Is it too soon to say the title race is leaning in one direction?
RED MIST: Liverpool's Darwin Nunez exchanges words with referee Paul Tierney during the Premier League match at Anfield, Liverpool. Pic: Peter Byrne/PA Wire.
When is it too soon to say the title race is already leaning in one direction?
It’s a very modern trait to start judging the season after only two games, but when you consider the Premier League was won by just one point in 2022 and 2019, and that on both occasions Liverpool lost out to Manchester City, a dismissal for striker Darwin Nunez and a 1-1 draw against Crystal Palace may already have given us a glimpse of the final table.
It means Liverpool already sit four points behind their rivals, and Nunez’s red card, for head-butting Joachim Anderson, could have far-reaching consequences.
It didn’t cost them all three points, thanks to a strong reaction with 10 men and a stunning goal from Luis Diaz, but it means the 100m Euro man misses key games against Manchester United at Old Trafford next Monday and at home to Bournemouth and Newcastle after that.
Those are games in which Liverpool would have expected their big money signing to make an impact, and perhaps to reach top form, but now he will have to sit and watch rival Erling Haaland doing exactly that for City instead.
So, although Diaz’s excellent goal saved his blushes on the night, the fact that Liverpool are already playing catch-up with their star striker absent cannot be ignored.
It’s not easy to criticise Liverpool’s transfer strategy given the way the club has developed in the Klopp era – and you only have to look across at United to see that other clubs are light years behind them.
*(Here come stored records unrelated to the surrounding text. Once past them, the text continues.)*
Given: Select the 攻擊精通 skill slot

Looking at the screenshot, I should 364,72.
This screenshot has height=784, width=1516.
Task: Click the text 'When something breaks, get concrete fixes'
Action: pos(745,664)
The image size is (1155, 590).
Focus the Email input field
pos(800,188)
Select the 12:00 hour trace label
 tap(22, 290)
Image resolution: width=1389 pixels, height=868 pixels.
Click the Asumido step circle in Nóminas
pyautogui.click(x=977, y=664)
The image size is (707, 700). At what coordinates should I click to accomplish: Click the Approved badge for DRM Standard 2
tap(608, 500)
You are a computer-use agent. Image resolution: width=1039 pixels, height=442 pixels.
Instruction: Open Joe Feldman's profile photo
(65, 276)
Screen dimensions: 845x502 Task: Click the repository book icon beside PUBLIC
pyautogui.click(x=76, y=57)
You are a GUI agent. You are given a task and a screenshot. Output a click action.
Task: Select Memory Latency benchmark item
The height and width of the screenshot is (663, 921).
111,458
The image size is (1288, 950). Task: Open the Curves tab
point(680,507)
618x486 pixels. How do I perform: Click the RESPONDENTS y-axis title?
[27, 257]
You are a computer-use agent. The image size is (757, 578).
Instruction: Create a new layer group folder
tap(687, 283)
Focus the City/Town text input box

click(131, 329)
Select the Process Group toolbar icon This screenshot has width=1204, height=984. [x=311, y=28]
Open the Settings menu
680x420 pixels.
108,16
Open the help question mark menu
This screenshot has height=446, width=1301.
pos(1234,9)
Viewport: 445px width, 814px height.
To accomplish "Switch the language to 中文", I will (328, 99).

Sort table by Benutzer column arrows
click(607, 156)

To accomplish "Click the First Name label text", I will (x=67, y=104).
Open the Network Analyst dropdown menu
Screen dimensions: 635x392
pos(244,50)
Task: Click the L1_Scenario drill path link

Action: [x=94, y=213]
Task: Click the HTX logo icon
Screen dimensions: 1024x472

But the decision to allow Sadio Mane to move to Bayern Munich is looking questionable after this start to the season, which began with a disappointing 2-2 draw at newly-promoted Fulham.
The opening fixtures suggest that, for now at least, Liverpool are weaker as a result, and when you consider Mane is still only 30 years old then he had plenty more to give in a red shirt.
Injuries to Thiago, Alex Oxlade-Chamberlain, Curtis Jones and Diogo Jota have also left the squad thin and put the club’s decision to hold off making further transfer seem risky.
That policy is in place for the right reasons; Klopp wants a tight, competitive squad in which competition for places is genuine and all players believe they have a chance to play. His view was that if the perfect option isn’t available in the market, then why rush?
But when the margins in the Premier League are so narrow, that strategy may have to change, because Liverpool cannot afford to fall further behind City given the high consistency levels of Pep Guardiola’s side.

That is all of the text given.